Best Practices for Virtual Repository Sizing

Patrick Russell
2021-09-14 08:51

Virtual Repository Best Practices

    The sad story of "/repo" 

For some, a common desired end-state for Artifactory was to have it use only one URL for all artifact downloading needs. In theory, it sounds like a breezy, one-stop shopping solution. However, there are many problems associated with this type of setup and this approach is not supported in Artifactory.

A virtual repository should not aggregate more than twenty (20) repositories as a best practice.

/repo – The Global Virtual

In Artifactory versions 2 and 3, there was a global virtual repository called /repo, which aggregated all local and remote repositories found within the Artifactory application. As Artifactory was initially a small and specialized application, things started off well enough. Users would point their builds to and know they’d be able to pull any Java-based package into Artifactory.
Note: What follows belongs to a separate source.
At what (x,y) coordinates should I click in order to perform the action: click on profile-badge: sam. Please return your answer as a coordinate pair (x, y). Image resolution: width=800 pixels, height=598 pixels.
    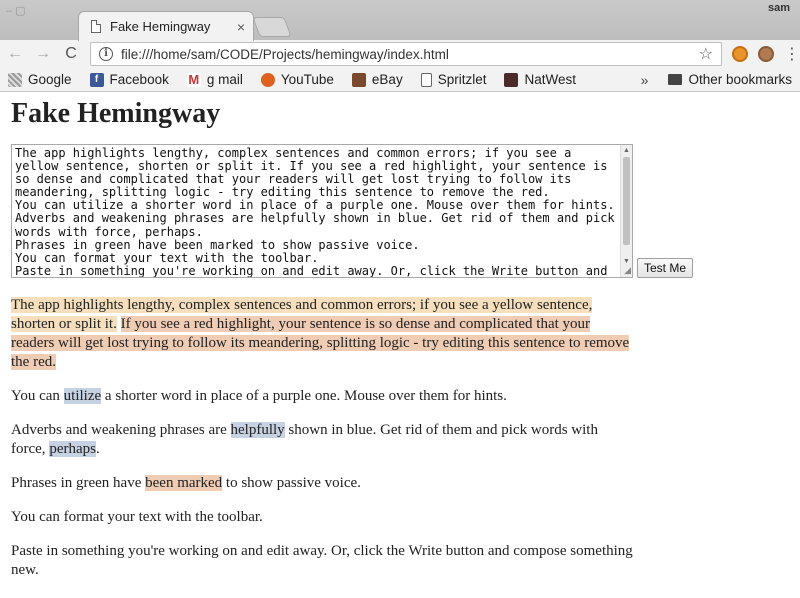
    Looking at the image, I should click on (779, 8).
However, problems soon began to manifest.

Builds would pull the wrong artifact from the wrong repository. Maven’s Snapshot version would jump wildly depending on which path was resolved first. Downloads would take forever as the repository had to aggregate a multiplicity of paths. Artifactory’s developing usage philosophy led to this repository being permanently disabled in Artifactory 4.7.3.

What were the lessons learned?

The Problem with Large Virtuals

Virtual repositories aggregate other repositories. This is supposed to scale up smoothly, but problems can present themselves when you exceed twenty aggregated repositories (with the understanding that the scale of included repositories can affect this number). Artifactory has to perform a calculation event in its virtual repositories every time it has to serve an artifact. This ensures that responses are coming from the correct repositories. Virtual repositories use this resolution algorithm to:

  1. Serve any files found in local repositories first.
  2. Serve any files found in remote repository caches second.
  3. Download and serve remote artifacts last.

To determine which repository contains a particular artifact, Artifactory must check every repository in the virtual. The Trace Artifact Retrieval REST API can be used to view this logic in action. The worst-case scenario from this algorithm should be clear: What if an artifact is in the last remote repository in the virtual list? If a given artifact is at the bottom of the resolution algorithm (Show above as step #3), it will take far longer to download versus pulling it directly from a remote repository.

UI Performance Problems

There are other, subtler problems that arise when managing a huge virtual repository. As your Artifacts browser must display all artifacts and subfolders within any given folder, virtual repositories need to perform a nested check to determine what is displayed. This means checking each remote endpoint, as well as every local folder your virtual repository is aggregating.

Here’s an example of a two-second load time with only a remote repository:

User-added image

In most instances, your virtual repository will need to complete many HEAD requests against multiple remote endpoints. Expect UI actions such as opening a folder to take upwards of thirty (30) seconds to complete on a large virtual repository folder. 

Aggregation Issues

Virtual repositories for different repository types will have different logic handlers. For example, if two Maven Snapshot builds share the same path, the virtual repository will serve an "incorrect" file based on the resolution order:

User-added image

You may be able to change the Resolution Order of your repositories to fix this particular pathing issue, but it could break other builds that are using the same, large virtual repository.

Alternatives to large virtuals

There's an easy solution to the problems associated with managing large virtual repositories – use more specific, smaller virtual repositories. There are fewer limits on the number of virtual repositories that can be created in Artifactory. Each development team can craft their own virtual repository to suit particular build or project needs. This also delegates the problem of repository management to the specific parties that are most interested in maintaining such solutions.